▸ PASSAGE PROVIDED:
*** Begin section ***

The Good, Bad, and Ugly of Celebrity Worship This work is considered exceptional by our editorial staff.

In a study in more than 600 people, psychologists found that one in three participants consider themselves moderate to advanced celebrity worshippers (Horovitz); and those undaunted people do not bare shame admitting it. I divulge that I include myself as a part of that 1/3 who mildly delve into gossip magazines and reality TV shows of those rich, famous, and oh-so unattainable ones we call celebrities. Face it—society is star-struck. Media coverage continually reaches new heights as we voluntarily support them in engulfing ourselves in celebrities’ daily lives. Society accepts celebrity worship as a controlling and ongoing phenomenon, and like everything else, it is, too, guilty of its good, bad, and ugly side.
Fascination with boundaries; no wrongdoing transpires with fascination in its boundaries. People who show interest in the lives of celebrities but also involve themselves in meaningful relationships and activities appear among the harmless in the sea of worshippers; common sense proves that people naturally take interest in what or who society spotlights. No crime attributes when indulging oneself in a little guilty pleasure involving the gossip and scandals in celebs’ lives, for they appear before the public eye; the fundamental purpose of their fame exists for that reason, right? Many celebrities possess the power to encourage us in making constructive changes in our own lives in response to their positive messages. When someone reveres another for their feats, those exciting exploits spurn fans onto their own gains. These powerful, influential celebrities encourage voting and raise funds for natural disaster victims; they create and finance charities, all the while stimulating economic growth. The supply of this particular ruling media depends on the demand for celebrities, and in today’s society that demand appears rather high.

*** End section ***

▸ DATA UNDER STUDY:
*** Begin section ***

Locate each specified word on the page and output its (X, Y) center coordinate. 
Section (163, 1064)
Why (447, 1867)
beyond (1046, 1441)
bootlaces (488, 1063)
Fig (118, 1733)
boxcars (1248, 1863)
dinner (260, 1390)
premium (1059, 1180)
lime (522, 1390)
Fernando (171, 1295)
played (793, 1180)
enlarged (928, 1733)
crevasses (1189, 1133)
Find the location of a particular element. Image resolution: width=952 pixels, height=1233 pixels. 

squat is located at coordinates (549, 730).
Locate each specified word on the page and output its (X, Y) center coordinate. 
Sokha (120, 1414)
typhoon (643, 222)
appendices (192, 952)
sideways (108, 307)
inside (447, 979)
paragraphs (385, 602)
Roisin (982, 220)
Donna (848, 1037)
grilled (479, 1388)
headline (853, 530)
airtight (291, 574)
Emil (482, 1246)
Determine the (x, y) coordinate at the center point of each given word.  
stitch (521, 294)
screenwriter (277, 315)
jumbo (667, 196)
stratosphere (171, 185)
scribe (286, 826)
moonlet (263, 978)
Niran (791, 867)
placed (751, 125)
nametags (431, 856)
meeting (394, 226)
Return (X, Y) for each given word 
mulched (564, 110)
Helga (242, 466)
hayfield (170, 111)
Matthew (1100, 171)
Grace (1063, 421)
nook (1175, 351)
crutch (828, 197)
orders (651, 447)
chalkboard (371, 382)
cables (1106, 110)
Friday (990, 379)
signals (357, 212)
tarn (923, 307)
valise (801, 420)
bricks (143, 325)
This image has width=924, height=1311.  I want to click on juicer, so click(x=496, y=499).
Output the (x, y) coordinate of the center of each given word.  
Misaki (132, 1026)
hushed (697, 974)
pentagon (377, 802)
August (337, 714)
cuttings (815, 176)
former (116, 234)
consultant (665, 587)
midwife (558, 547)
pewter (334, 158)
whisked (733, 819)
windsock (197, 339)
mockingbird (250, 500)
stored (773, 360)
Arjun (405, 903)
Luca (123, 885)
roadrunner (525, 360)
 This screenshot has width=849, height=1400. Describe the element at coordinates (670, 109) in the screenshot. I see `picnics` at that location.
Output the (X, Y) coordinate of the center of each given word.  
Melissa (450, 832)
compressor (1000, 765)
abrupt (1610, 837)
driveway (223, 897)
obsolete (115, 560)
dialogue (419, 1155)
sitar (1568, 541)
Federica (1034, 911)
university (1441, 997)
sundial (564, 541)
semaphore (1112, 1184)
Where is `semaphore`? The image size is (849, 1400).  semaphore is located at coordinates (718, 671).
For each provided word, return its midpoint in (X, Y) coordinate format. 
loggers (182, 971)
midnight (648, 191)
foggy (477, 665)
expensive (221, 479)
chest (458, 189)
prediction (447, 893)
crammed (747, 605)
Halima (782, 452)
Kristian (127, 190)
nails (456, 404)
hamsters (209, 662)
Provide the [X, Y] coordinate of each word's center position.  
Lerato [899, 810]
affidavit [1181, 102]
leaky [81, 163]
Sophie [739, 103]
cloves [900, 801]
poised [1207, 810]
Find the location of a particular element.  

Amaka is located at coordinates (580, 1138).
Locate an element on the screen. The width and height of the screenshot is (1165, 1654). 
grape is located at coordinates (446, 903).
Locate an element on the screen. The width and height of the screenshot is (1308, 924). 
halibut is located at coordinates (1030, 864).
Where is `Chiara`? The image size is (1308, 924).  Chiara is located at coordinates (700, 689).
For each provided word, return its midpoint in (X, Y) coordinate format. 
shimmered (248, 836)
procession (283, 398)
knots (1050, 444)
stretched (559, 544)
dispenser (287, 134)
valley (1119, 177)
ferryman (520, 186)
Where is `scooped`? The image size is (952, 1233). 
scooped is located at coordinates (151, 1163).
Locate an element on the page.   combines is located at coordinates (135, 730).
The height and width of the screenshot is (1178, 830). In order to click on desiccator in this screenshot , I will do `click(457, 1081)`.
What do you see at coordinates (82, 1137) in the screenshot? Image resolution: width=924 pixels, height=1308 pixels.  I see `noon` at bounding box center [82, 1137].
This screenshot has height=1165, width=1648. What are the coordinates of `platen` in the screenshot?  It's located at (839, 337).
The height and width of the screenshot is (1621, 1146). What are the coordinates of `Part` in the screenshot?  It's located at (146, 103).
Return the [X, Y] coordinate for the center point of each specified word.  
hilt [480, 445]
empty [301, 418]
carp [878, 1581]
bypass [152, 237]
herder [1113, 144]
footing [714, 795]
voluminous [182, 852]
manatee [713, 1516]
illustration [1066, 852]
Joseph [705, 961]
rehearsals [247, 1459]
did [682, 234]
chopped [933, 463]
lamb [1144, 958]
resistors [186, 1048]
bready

*** End section ***

▸ TASK SET:
**1)** From the essay on celebrity worship, transcribe the portion starting with "In a study in" and going on through "and ugly side.".
**2)** In the essay on celebrity worship, what share of the study's participants considered themselves moderate to advanced celebrity worshippers?

▸ TASK SOLUTIONS:
**1)**
In a study in more than 600 people, psychologists found that one in three participants consider themselves moderate to advanced celebrity worshippers (Horovitz); and those undaunted people do not bare shame admitting it. I divulge that I include myself as a part of that 1/3 who mildly delve into gossip magazines and reality TV shows of those rich, famous, and oh-so unattainable ones we call celebrities. Face it—society is star-struck. Media coverage continually reaches new heights as we voluntarily support them in engulfing ourselves in celebrities’ daily lives. Society accepts celebrity worship as a controlling and ongoing phenomenon, and like everything else, it is, too, guilty of its good, bad, and ugly side.

**2)** One in three.